The Department of Health & Welfare stated, that in the database of the National Health Insurances programs, there were only a little over 80,000 known individuals who were diagnosed with dementia, and if they’d considered the arterial hardening patients who showed signs of dementia, there were only 190,000 elderly who are currently being treated, and even so, there are, close to 100,000 elderly who are demented, due to whatever reasons, who’d not gotten the care they’d needed.
So what had, caused this? The president of the psychiatric department of the Alzheimer’s Association in Taiwan, Lai said, that people in Taiwan know really little about dementia, even for the medical professional, other than the psychiatric and neurology departments, the rest of the departments knew little or nothing about dementia. And there was a lacking in the provisions of care, and the government didn’t dare conduct larger scale diagnostics, so there’s, this low rate of diagnoses.
The Alzheimer’s Community Care Center’s C.E.O. Kuo said, that in the past, when they’d suspected that there’s an elderly with dementia, they’d only handed out the flyers, without any follow-ups, plus there’s a taboo on Alzheimer’s, the families or the patients themselves, didn’t like getting labeled as “demented”, making receiving the needed help even harder.
An eighty-eight year old elderly man, Lee, six years ago, started showing signs of dementia, he’d been retired, and told his family that he was going to work, and his wife worried what their relatives might say, didn’t take him to get treatment, only hired a foreign nurse to look after him, and he’d rotated living with his four children.
Because of his dementia, Lee would often refused to eat his meals, became malnourished, and lost weight. The care center communicated with the families, in the end, the psychologist gave Lee’s wife an ultimatum, “Do you want to die before your husband, carrying all the burdens of care on yourself?”, then, Lee’s wife started crying, and agreed to get her husband the help he’d needed. Lee was diagnosed by a neurologists, as having progressed in the stages of dementia already. Lee’s eldest spoke up, that this didn’t just save his father, it’d saved his and his siblings’ families as well.

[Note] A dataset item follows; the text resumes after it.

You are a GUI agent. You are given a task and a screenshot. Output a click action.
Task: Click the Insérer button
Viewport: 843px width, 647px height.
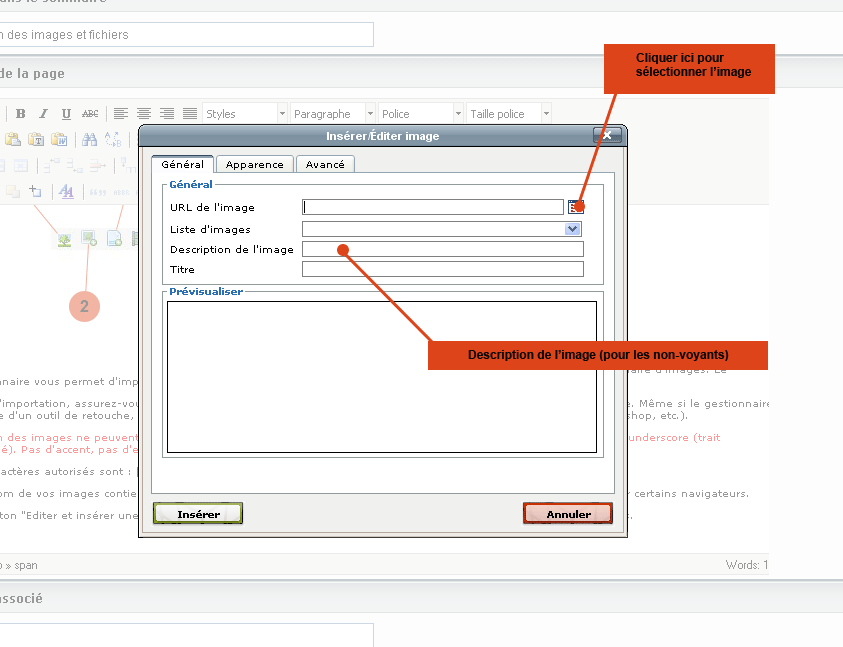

“With the fastened pace of aging in Taiwan, this can no longer be, avoided”, Lai said, looking after those who’d lost the abilities to look after themselves, the cost ranged from $20,000N.T. to $30,000N.T. per month. In caring for the demented elderly, because they are still mobile, are impulsive, and with the various mental conditions, it makes it even harder, and it’d cost up to $60,000N.T. per month to care.
And so, this abnormal aging process is getting costlier and costlier, and costlier, and early diagnoses is very important, it’s just, that people here still have that TABOO of how going to see a psychiatrist or neurologist meant that you’re crazy or your mind isn’t quite right, that, is why the elderly who needed the diagnoses, aren’t getting the help that they needed, to live their final years with dignity.